We climb aboard: I help Dante up
(He's light, for Chrissakes).
"Another fucking pilgrim?" Charon says
looks me over once and spits,
brings Bitch about and throttles up.

 


      The Fundamentalists

 

     Just in front of me a female walks,
     Papa Innocente tattooed on her butt.
     Her tail twitches, coils,
     snaps a horsefly off her thigh.
     Demons, beer in plastic cups,
     hotdog vendors pushing carts,
     a clutch of highshod whores:
     one extols the talents
     of her dextrous tail.
     At the door a devil in a tophat
     thrusts a cattle prod across my chest,
     "The fuck are you?"
     My guide points to the passes
     dangling from our necks:
     the devil raises prod in mock salute.
     We pass.
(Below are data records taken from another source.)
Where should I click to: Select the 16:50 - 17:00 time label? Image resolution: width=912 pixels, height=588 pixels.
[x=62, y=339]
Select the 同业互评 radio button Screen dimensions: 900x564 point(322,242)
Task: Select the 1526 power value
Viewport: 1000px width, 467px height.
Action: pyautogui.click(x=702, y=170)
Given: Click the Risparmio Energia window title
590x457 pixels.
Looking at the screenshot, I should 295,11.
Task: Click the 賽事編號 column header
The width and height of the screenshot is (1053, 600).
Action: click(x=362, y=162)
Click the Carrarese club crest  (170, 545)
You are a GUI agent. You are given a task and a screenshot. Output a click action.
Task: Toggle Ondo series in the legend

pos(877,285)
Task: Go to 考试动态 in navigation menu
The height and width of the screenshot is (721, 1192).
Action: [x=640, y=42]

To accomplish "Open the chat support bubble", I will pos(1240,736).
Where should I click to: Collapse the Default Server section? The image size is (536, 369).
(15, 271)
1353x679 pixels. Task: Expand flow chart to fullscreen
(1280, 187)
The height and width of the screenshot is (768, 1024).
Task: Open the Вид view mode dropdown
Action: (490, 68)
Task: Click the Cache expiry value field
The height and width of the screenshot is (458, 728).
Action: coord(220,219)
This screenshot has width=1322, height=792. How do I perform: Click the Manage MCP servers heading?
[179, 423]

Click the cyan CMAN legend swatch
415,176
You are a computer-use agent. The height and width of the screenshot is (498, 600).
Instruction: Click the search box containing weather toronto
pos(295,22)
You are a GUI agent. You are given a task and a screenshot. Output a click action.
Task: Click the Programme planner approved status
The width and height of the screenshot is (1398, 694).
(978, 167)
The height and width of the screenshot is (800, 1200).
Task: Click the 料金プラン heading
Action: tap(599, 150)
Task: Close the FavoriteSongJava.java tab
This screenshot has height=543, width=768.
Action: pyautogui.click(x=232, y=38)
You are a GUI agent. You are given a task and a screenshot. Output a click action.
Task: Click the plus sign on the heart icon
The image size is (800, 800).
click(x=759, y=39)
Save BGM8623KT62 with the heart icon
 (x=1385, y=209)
An imp, incubus
     astride his hump, blocks our way,
     offers red-lensed glasses on a tray.
     Dante said, "The tormented here
     are burned with mental forms
     they've spent their lives perfecting –
     all imagination skewed through flues
     that knowledge cannot transit
     without becoming sick. Since we
     can't see what they see
     we must wear these." He holds
     the glasses up. "But watch a while
     without them and you'll know
     what they see and what they suffer."
     Our passes get us seats down front.
     On stage, Reverend Hagee stalks
     among the other preachers tortured there:
     a spasm ripples through
     the naked length of him. He shouts,
     "Why hast thou forsaken me?"
     (Someone in the audience farts.)
     As if worms work just below the skin
     the reverend's face transforms,
     eyes hubcap huge. Upstage
     a nude woman bends to tie her sandal on.
     Her hair falls and frames her face:
     she shakes it out, wet and glistening
     in the morning light, drops her towel,
     breasts now free. I am stricken by love
     for Beatrice, Ilaria or Angela,
     the ones inside the one I could not have,
     who haunt all the rest;
     Dante touches my shoulder,
     Brings me back, points to
     the red-lensed glasses in my hand.
     I put them on: everything I'd cherished
     in that vision, that divine simplicity,
     now writhes within itself.
     Through the reverend's eyes
     I see she's a clot of fangs and pustules
     that springs forth, snaps at his groin,
     chews and chortles like a baby.
     I scream. Dante rips the glasses
     from my head: There, as before,
     the woman holds up her hair
     and dries her neck.The room
     fills with the scent of honeysuckle.
     but the good reverend howls,
     "Jesus will come for me, you'll see!"
     A demon throws a hotdog at his head,
     leaves a smear of mustard on his cheek.